> What this task involves
In your reply, write out the records exactly, each line intact.
[Provided records Boundary: Start]
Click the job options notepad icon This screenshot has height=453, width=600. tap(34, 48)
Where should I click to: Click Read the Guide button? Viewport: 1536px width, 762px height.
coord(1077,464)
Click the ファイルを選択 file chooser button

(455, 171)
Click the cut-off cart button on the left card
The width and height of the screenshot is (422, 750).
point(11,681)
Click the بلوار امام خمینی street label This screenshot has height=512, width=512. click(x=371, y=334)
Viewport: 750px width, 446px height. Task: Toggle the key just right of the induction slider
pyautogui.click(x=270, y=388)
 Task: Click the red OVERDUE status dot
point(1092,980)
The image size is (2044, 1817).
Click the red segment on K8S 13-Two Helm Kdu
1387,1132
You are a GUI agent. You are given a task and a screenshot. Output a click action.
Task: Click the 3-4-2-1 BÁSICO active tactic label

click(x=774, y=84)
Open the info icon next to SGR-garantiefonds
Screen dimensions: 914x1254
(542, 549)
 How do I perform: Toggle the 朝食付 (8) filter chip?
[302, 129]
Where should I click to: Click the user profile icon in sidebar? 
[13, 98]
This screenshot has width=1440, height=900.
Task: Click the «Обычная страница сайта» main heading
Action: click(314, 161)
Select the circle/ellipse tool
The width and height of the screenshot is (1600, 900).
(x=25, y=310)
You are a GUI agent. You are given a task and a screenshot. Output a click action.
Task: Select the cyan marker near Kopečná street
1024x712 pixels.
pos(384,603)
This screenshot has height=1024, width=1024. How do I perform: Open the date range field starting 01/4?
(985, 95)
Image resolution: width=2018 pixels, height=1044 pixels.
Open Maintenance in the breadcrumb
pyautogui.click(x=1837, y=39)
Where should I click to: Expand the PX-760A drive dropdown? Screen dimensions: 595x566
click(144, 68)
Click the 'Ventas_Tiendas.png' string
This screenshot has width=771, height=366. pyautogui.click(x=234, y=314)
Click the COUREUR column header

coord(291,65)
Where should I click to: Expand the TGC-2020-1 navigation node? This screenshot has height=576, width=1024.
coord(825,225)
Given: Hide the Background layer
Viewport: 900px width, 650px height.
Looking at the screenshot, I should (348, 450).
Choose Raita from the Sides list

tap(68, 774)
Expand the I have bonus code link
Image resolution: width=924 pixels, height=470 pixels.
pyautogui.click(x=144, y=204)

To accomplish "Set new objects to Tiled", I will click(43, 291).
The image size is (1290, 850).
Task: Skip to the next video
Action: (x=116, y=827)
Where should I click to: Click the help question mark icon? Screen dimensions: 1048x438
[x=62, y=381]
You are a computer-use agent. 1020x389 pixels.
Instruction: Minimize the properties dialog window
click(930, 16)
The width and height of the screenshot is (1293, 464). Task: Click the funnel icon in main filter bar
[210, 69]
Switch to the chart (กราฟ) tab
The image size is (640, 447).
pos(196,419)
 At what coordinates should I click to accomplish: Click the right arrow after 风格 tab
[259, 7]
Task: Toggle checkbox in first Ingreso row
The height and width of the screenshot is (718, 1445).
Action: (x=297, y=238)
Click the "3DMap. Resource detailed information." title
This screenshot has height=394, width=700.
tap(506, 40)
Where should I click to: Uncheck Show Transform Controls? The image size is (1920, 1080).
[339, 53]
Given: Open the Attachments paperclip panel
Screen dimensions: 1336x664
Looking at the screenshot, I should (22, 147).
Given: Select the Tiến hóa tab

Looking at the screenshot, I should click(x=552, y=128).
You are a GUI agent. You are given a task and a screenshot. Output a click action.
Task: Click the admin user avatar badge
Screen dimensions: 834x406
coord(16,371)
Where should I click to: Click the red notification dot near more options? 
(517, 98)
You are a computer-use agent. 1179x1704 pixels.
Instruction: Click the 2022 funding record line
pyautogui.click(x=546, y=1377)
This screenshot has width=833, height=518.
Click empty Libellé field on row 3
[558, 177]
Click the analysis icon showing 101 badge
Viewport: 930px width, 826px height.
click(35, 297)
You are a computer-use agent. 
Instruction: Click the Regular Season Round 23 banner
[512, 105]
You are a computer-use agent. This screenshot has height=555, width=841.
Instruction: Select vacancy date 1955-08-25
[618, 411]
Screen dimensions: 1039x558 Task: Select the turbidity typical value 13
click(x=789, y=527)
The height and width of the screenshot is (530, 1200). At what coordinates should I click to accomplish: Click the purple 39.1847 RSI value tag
[Provided records Boundary: End]
> Reply to the exercise
Click the job options notepad icon This screenshot has height=453, width=600. tap(34, 48)
Where should I click to: Click Read the Guide button? Viewport: 1536px width, 762px height.
coord(1077,464)
Click the ファイルを選択 file chooser button

(455, 171)
Click the cut-off cart button on the left card
The width and height of the screenshot is (422, 750).
point(11,681)
Click the بلوار امام خمینی street label This screenshot has height=512, width=512. click(x=371, y=334)
Viewport: 750px width, 446px height. Task: Toggle the key just right of the induction slider
pyautogui.click(x=270, y=388)
 Task: Click the red OVERDUE status dot
point(1092,980)
The image size is (2044, 1817).
Click the red segment on K8S 13-Two Helm Kdu
1387,1132
You are a GUI agent. You are given a task and a screenshot. Output a click action.
Task: Click the 3-4-2-1 BÁSICO active tactic label

click(x=774, y=84)
Open the info icon next to SGR-garantiefonds
Screen dimensions: 914x1254
(542, 549)
 How do I perform: Toggle the 朝食付 (8) filter chip?
[302, 129]
Where should I click to: Click the user profile icon in sidebar? 
[13, 98]
This screenshot has width=1440, height=900.
Task: Click the «Обычная страница сайта» main heading
Action: click(314, 161)
Select the circle/ellipse tool
The width and height of the screenshot is (1600, 900).
(x=25, y=310)
You are a GUI agent. You are given a task and a screenshot. Output a click action.
Task: Select the cyan marker near Kopečná street
1024x712 pixels.
pos(384,603)
This screenshot has height=1024, width=1024. How do I perform: Open the date range field starting 01/4?
(985, 95)
Image resolution: width=2018 pixels, height=1044 pixels.
Open Maintenance in the breadcrumb
pyautogui.click(x=1837, y=39)
Where should I click to: Expand the PX-760A drive dropdown? Screen dimensions: 595x566
click(144, 68)
Click the 'Ventas_Tiendas.png' string
This screenshot has width=771, height=366. pyautogui.click(x=234, y=314)
Click the COUREUR column header

coord(291,65)
Where should I click to: Expand the TGC-2020-1 navigation node? This screenshot has height=576, width=1024.
coord(825,225)
Given: Hide the Background layer
Viewport: 900px width, 650px height.
Looking at the screenshot, I should (348, 450).
Choose Raita from the Sides list

tap(68, 774)
Expand the I have bonus code link
Image resolution: width=924 pixels, height=470 pixels.
pyautogui.click(x=144, y=204)

To accomplish "Set new objects to Tiled", I will click(43, 291).
The image size is (1290, 850).
Task: Skip to the next video
Action: (x=116, y=827)
Where should I click to: Click the help question mark icon? Screen dimensions: 1048x438
[x=62, y=381]
You are a computer-use agent. 1020x389 pixels.
Instruction: Minimize the properties dialog window
click(930, 16)
The width and height of the screenshot is (1293, 464). Task: Click the funnel icon in main filter bar
[210, 69]
Switch to the chart (กราฟ) tab
The image size is (640, 447).
pos(196,419)
 At what coordinates should I click to accomplish: Click the right arrow after 风格 tab
[259, 7]
Task: Toggle checkbox in first Ingreso row
The height and width of the screenshot is (718, 1445).
Action: (x=297, y=238)
Click the "3DMap. Resource detailed information." title
This screenshot has height=394, width=700.
tap(506, 40)
Where should I click to: Uncheck Show Transform Controls? The image size is (1920, 1080).
[339, 53]
Given: Open the Attachments paperclip panel
Screen dimensions: 1336x664
Looking at the screenshot, I should (22, 147).
Given: Select the Tiến hóa tab

Looking at the screenshot, I should click(x=552, y=128).
You are a GUI agent. You are given a task and a screenshot. Output a click action.
Task: Click the admin user avatar badge
Screen dimensions: 834x406
coord(16,371)
Where should I click to: Click the red notification dot near more options? 
(517, 98)
You are a computer-use agent. 1179x1704 pixels.
Instruction: Click the 2022 funding record line
pyautogui.click(x=546, y=1377)
This screenshot has width=833, height=518.
Click empty Libellé field on row 3
[558, 177]
Click the analysis icon showing 101 badge
Viewport: 930px width, 826px height.
click(35, 297)
You are a computer-use agent. 
Instruction: Click the Regular Season Round 23 banner
[512, 105]
You are a computer-use agent. This screenshot has height=555, width=841.
Instruction: Select vacancy date 1955-08-25
[618, 411]
Screen dimensions: 1039x558 Task: Select the turbidity typical value 13
click(x=789, y=527)
The height and width of the screenshot is (530, 1200). At what coordinates should I click to accomplish: Click the purple 39.1847 RSI value tag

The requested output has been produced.